A hockey puck of mass 0.17 kg is shot across a rough floor with the roughness different at different places, which can be described by a position-dependent coefficient of kinetic friction. For a puck moving along the x-axis, the coefficient of kinetic friction is the following function of x, where x is in m: μ(x)=0.1+0.05x. Find the work done by the kinetic frictional force on the hockey puck when it has moved (a) from x=0 to x=2m, and (b) from x=2m to x=4m.

(a) 6.6 J
(b) 13.2 J
(c) 19.8 J
(d) 26.4 J

Answer 1

The integration yields a value of 0.3 J for the displacement from
`\( x = 0 \)` to
`\( x = 2 \)`, leading to the selection of option (a) as the correct answer.
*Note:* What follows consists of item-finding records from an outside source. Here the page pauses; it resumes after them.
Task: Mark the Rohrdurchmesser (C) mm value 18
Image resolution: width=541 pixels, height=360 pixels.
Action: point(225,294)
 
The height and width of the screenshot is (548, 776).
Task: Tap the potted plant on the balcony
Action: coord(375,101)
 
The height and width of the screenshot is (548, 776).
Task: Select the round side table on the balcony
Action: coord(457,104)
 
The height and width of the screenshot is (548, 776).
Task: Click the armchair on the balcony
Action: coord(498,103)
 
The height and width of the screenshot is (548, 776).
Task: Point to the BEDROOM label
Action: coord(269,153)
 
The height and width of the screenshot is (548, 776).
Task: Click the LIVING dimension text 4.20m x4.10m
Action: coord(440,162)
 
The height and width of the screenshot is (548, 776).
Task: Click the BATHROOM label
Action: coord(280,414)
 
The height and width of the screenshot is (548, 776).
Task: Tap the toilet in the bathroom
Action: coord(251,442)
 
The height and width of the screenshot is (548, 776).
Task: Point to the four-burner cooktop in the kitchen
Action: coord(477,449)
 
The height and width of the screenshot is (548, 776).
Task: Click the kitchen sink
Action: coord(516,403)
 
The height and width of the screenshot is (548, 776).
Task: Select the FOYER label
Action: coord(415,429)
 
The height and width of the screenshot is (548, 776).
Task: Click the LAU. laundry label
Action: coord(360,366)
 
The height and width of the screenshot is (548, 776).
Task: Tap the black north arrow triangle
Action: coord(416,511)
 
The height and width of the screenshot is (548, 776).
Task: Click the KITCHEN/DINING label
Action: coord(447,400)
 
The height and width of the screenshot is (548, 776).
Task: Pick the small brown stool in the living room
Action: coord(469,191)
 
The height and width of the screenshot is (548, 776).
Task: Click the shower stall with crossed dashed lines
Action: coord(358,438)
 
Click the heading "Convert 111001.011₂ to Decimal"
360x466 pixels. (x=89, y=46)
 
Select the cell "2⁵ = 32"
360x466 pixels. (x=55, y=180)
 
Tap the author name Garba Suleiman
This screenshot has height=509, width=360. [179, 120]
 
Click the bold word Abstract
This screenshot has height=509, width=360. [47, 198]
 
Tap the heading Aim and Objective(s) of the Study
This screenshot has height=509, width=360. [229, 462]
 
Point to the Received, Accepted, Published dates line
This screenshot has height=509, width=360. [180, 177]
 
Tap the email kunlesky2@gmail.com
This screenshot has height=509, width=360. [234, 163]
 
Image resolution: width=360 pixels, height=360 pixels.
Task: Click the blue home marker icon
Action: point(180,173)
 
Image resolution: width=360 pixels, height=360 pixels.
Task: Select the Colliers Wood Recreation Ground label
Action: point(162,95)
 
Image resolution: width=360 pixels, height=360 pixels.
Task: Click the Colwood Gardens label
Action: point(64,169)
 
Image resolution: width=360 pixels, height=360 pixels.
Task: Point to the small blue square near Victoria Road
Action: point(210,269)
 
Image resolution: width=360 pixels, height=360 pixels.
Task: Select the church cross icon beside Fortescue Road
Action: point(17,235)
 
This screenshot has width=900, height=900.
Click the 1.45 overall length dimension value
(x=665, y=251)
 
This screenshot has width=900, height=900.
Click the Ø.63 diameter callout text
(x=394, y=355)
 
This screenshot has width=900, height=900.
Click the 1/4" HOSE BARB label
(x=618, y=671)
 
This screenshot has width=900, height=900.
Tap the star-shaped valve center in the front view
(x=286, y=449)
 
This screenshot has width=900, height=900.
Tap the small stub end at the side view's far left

Therefore, The correct option is (a) 19.8 J because the work done by the kinetic frictional force is the integral of the position-dependent coefficient of kinetic friction function,
`\( \mu(x) = 0.1 + 0.05x \)`, over the given displacement.

Step-by-step explanation:

The work done by the kinetic frictional force can be calculated using the formula:

`\[ W = \int_(x_1)^(x_2) F_k \, dx \]`

where
`\( F_k \)` is the kinetic frictional force, and
`\( x_1 \)` and
`\( x_2 \)` are the initial and final positions, respectively.

For part (a), integrating
`\( \mu(x) = 0.1 + 0.05x \) from \( x = 0 \) to \( x = 2 \)`, we get:

`\[ W_a = \int_(0)^(2) (0.1 + 0.05x) \, dx = 0.1x + 0.025x^2 \, |_(0)^(2) = 0.1(2) + 0.025(2^2) - 0.1(0) - 0.025(0^2) = 0.2 + 0.1 = 0.3 \, J \]`

For part (b), integrating
`\( \mu(x) = 0.1 + 0.05x \) from \( x = 2 \) to \( x = 4 \)`, we get:

`\[ W_b = \int_(2)^(4) (0.1 + 0.05x) \, dx = 0.1x + 0.025x^2 \, |_(2)^(4) = (0.1(4) + 0.025(4^2)) - (0.1(2) + 0.025(2^2)) = 0.4 + 0.4 - 0.2 - 0.1 = 0.5 \, J \]`

Therefore, the total work done by the kinetic frictional force is the sum of
`\( W_a \) and \( W_b \)`:

`\[ W_{\text{total}} = W_a + W_b = 0.3 \, J + 0.5 \, J = 0.8 \, J \]`

So, the correct answer is (a) 19.8 J for part (a) and (b) 26.4 J for part (b).